Le maire de la grande ville méridionale de Davao, âgé de 71 ans, a formellement succédé au très policé Benigno Aquino après avoir remporté une nette victoire lors de l'élection du 9 mai
Rompant avec les usages, il a prêté serment pour un mandat unique de six ans à l'intérieur du palais présidentiel de Malacanang, plutôt que devant la foule comme l'avaient fait ses prédécesseurs.
Dans une brève allocution, l'avocat devenu célèbre pour son franc parler et ses tirades contre les élites, a annoncé que sa présidence ne serait pas un long fleuve tranquille.
"Le voyage sera mouvementé, mais venez quand même avec moi", a-t-il lancé dans un discours orienté sur l'un de ses thèmes favoris, la nécessité de rétablir l'ordre dans une société à la dérive.
"Les problèmes qui sapent notre pays et qui doivent être réglés en urgence sont la corruption, à tous les niveaux de l'administration, la criminalité dans les rues, le trafic de drogue généralisé dans toutes les couches de la société philippine et l'absence d'ordre public", a-t-il énuméré.
Le nouveau président, qui s'est forgé une réputation de "dur" lors de ses années passées à la mairie de Davao, a affirmé que ces problèmes n'étaient que les symptômes de l'érosion de la confiance des Philippins envers leurs décideurs.
-'implacable' contre le crime-
"Aucun leader, quelle que soit sa force, ne peut réussir quoi que ce soit d'importance nationale sans le soutien et la coopération du peuple qui l'a chargé de le diriger", a-t-il dit.
Son programme sécuritaire controversé prévoit le rétablissement de la peine de mort abolie en 2006, le droit pour les forces de sécurité de tirer pour tuer des criminels, des primes pour les policiers qui rapporteraient les dépouilles de trafiquants de drogue.
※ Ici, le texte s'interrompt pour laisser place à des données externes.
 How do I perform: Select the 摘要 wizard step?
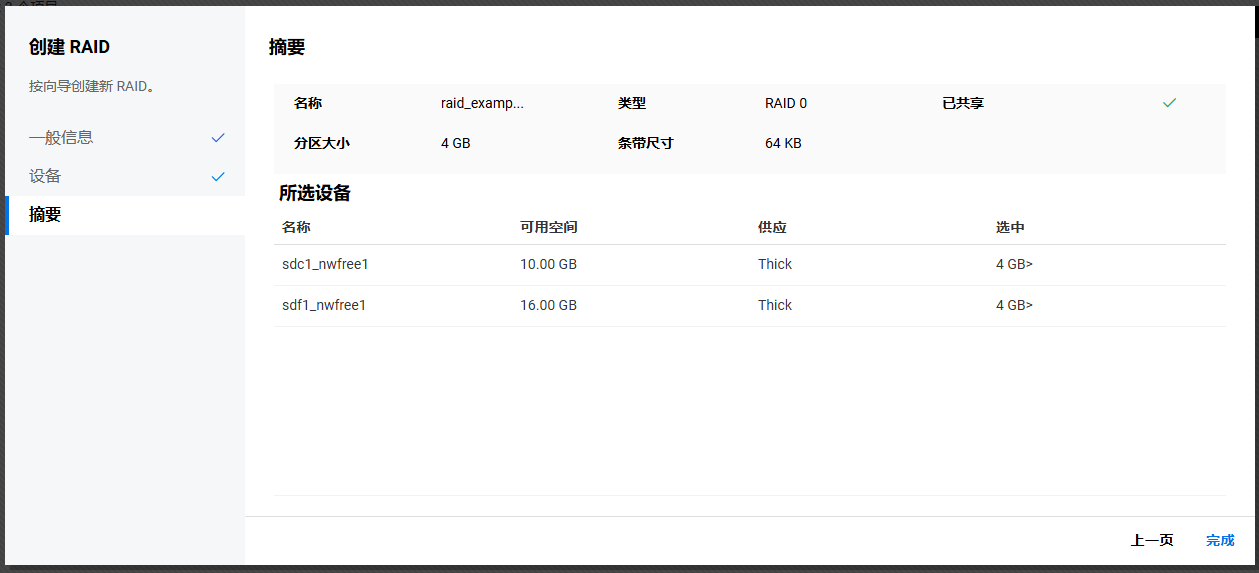(45, 214)
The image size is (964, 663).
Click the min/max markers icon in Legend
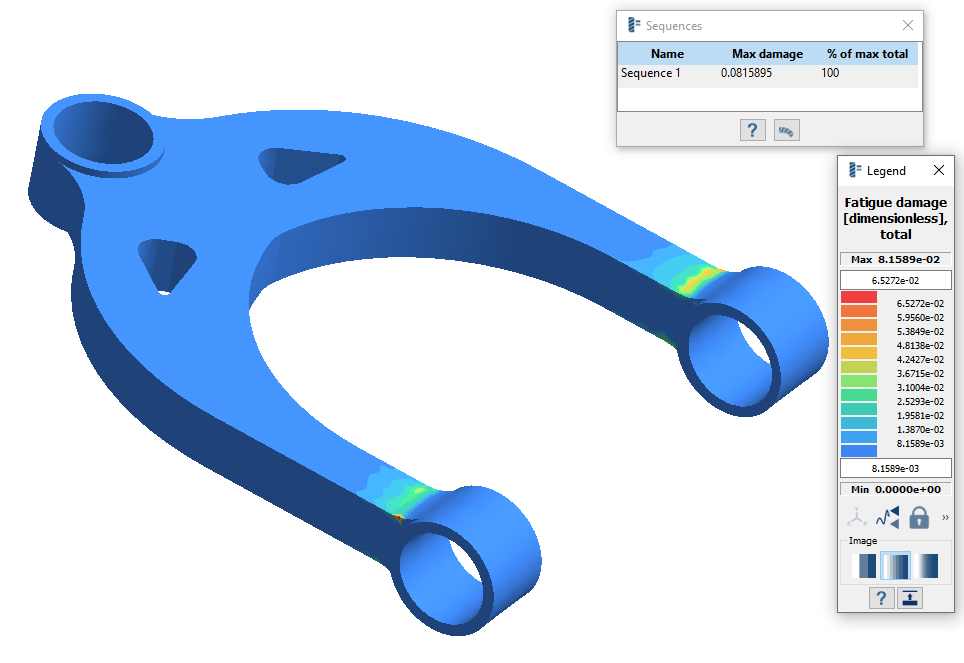888,517
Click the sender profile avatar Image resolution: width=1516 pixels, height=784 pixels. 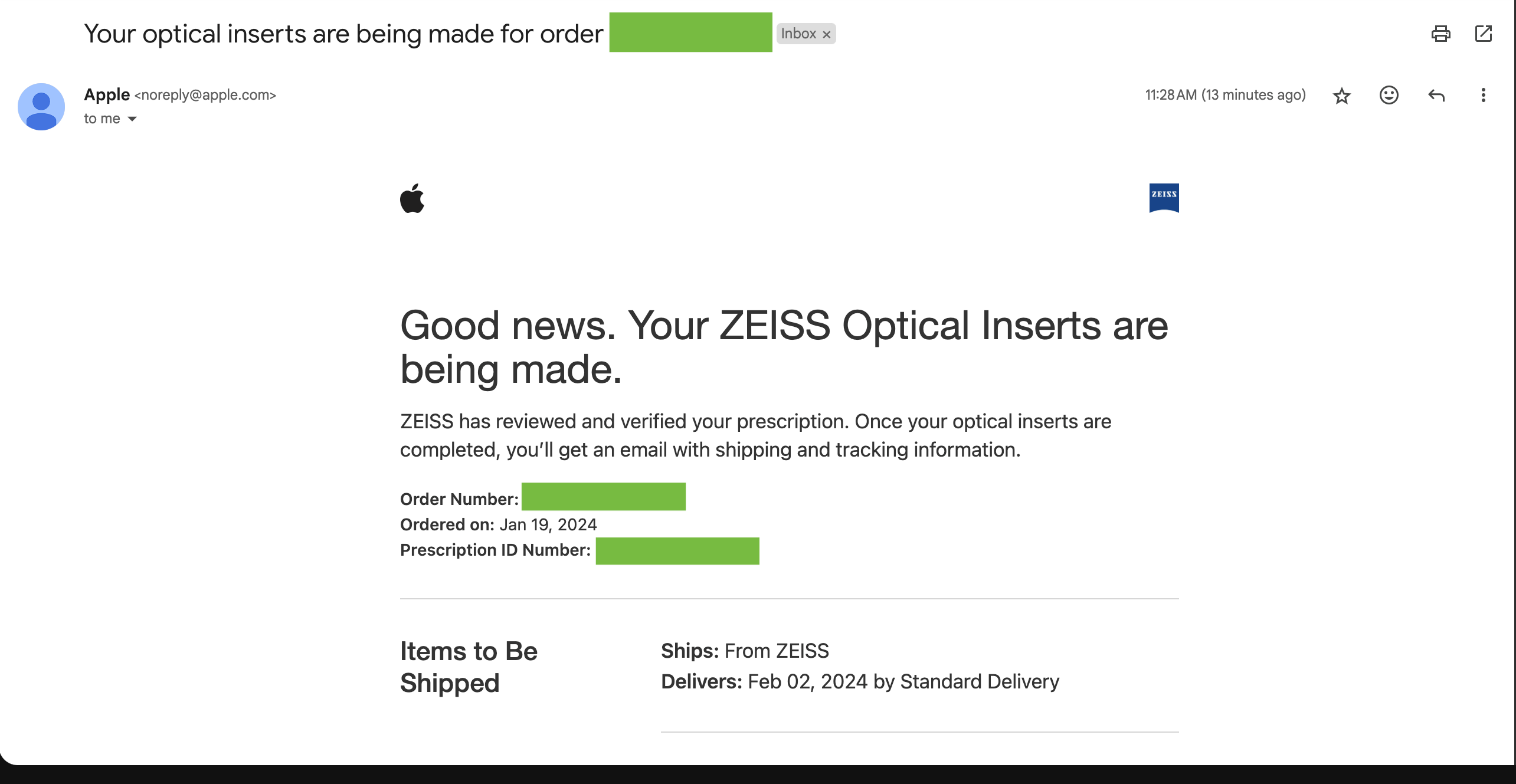coord(41,106)
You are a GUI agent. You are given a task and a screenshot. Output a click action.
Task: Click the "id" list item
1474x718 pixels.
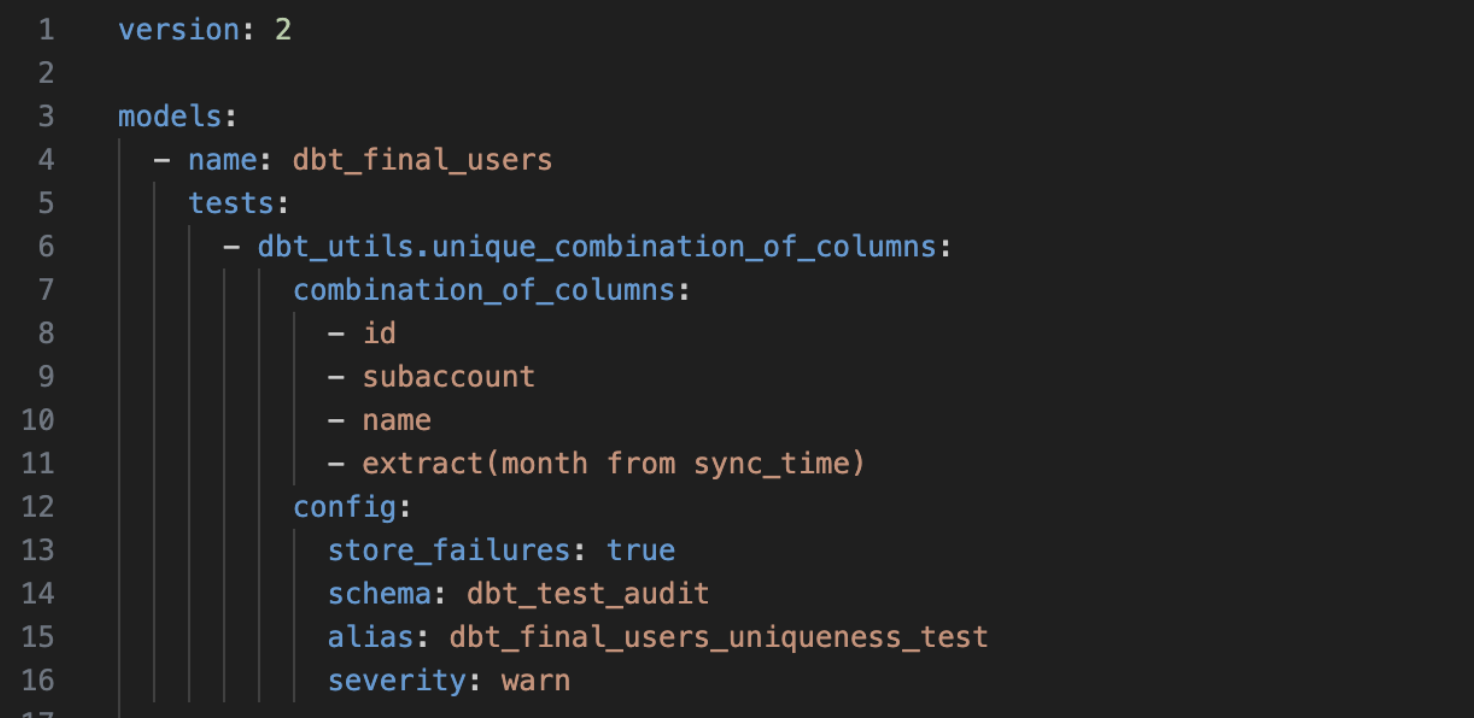[x=379, y=333]
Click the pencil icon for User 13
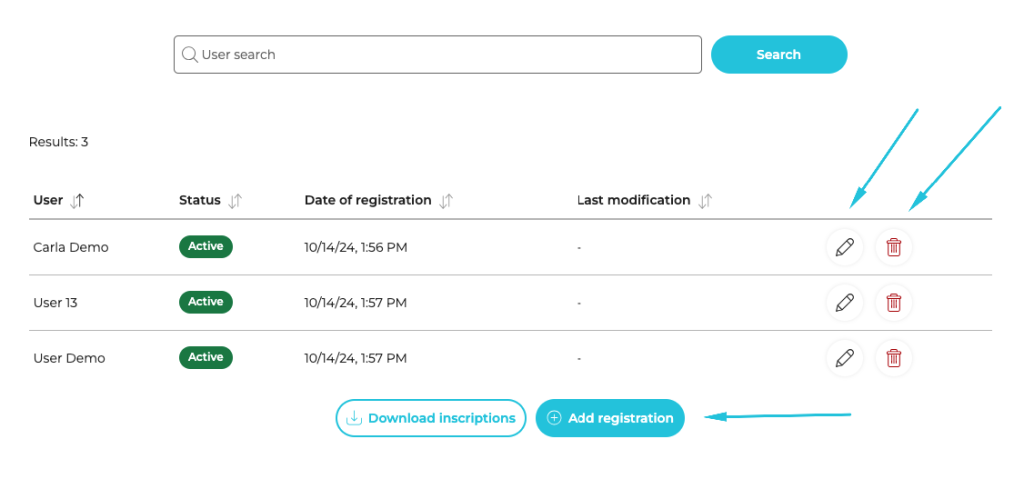 [844, 302]
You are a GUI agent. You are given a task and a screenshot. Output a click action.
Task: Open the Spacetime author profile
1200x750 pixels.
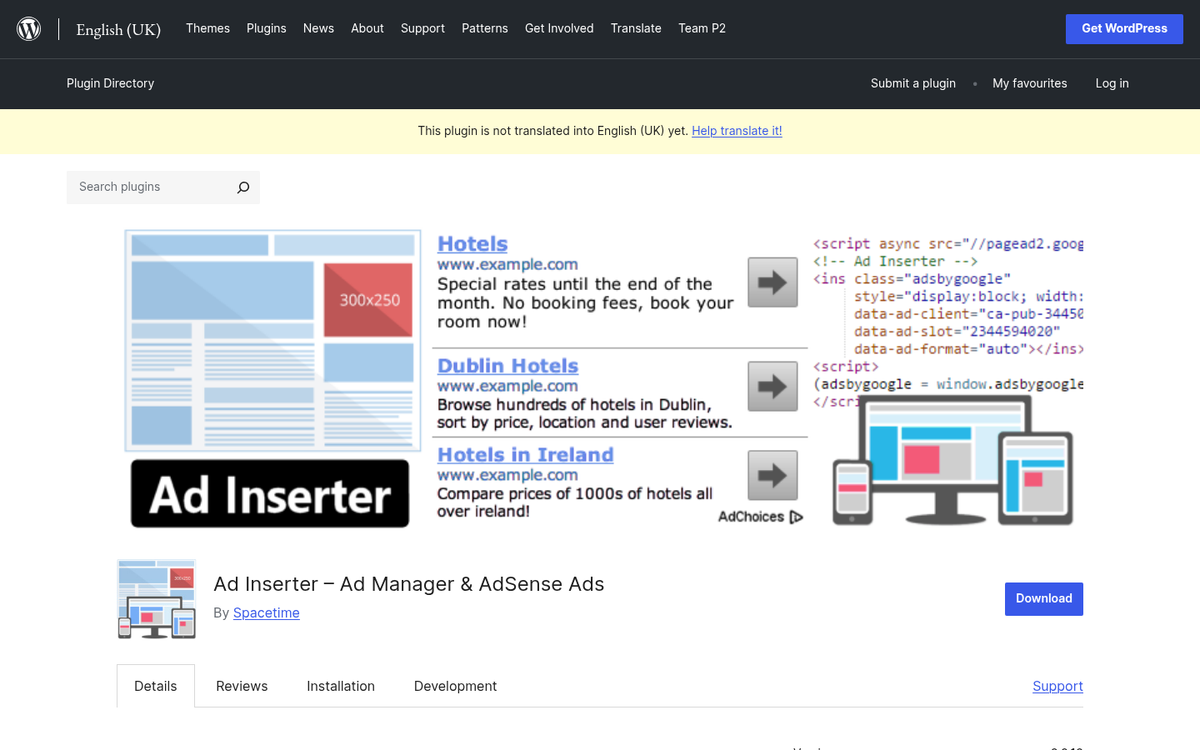coord(266,613)
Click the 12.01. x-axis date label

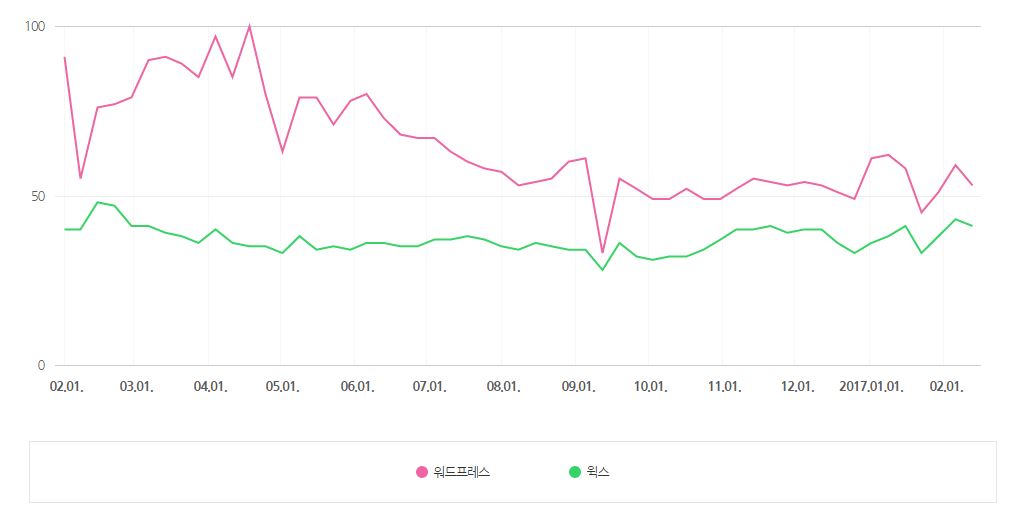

Il a également encouragé les citoyens ordinaires à tuer ou arrêter des suspects.
Pendant sa campagne, il a affirmé que les cadavres de 100.000 criminels iraient nourrir les poissons de la baie de Manille.
Rodrigo Duterte est accusé d'avoir orchestré des escadrons de la mort à Davao, où ils auraient tué plus de 1.000 personnes, selon les défenseurs des droits de l'Homme.
A l'étranger comme dans l'archipel, des associations des droits de l'Homme se sont alarmées de ces projets, craignant de voir dans tout l'archipel des assassinats extrajudiciaires similaires à ceux de Davao.
Il a réaffirmé jeudi que sa lutte contre le crime serait "implacable et soutenue", tout en demandant à ses détracteurs de respecter le mandat reçu des Philippins.
Il s'est toutefois engagé à demeurer dans le cadre de la loi.
-'je connais les limites du pouvoir'-
"En tant qu'avocat et ancien procureur, je connais les limites du pouvoir et de l'autorité du président. Mon adhésion au procès équitable et à l'Etat de droit sont sans concession", a-t-il dit.
Celui qui avait traité de "fils de pute" le pape qui avait provoqué des embouteillages compte aussi établir un couvre-feu le soir pour les mineurs, ou encore interdire la vente d'alcool après minuit.
Fin avril, lorsqu'il n'était encore que le favori à la présidentielle, M. Duterte avait menacé de rompre les relations diplomatiques avec les Etats-Unis et l'Australie qui l'avaient critiqué après une plaisanterie de très mauvais goût sur le viol et le meurtre d'une missionnaire australienne.
Après son élection, il s'était fendu d'une attaque gratuite contre les Nations unies.
"Va te faire foutre, l'ONU, t'arrives même pas à résoudre le carnage au Proche-Orient, t'as même pas pu lever le petit doigt en Afrique, fermez là tous".
Jeudi, il a adressé un message d'amitié à la communauté internationale.
"Sur le plan international (...), laissez moi réitérer que la République des Philippines respectera les traités et ses obligations internationales", a-t-il dit.
Au-delà de ses sorties outrancières, M. Duterte propose aussi toute une série de réformes. La plus importante d'entre elle étant probablement l'instauration d'un système fédéraliste, qui impliquerait une réforme constitutionnelle.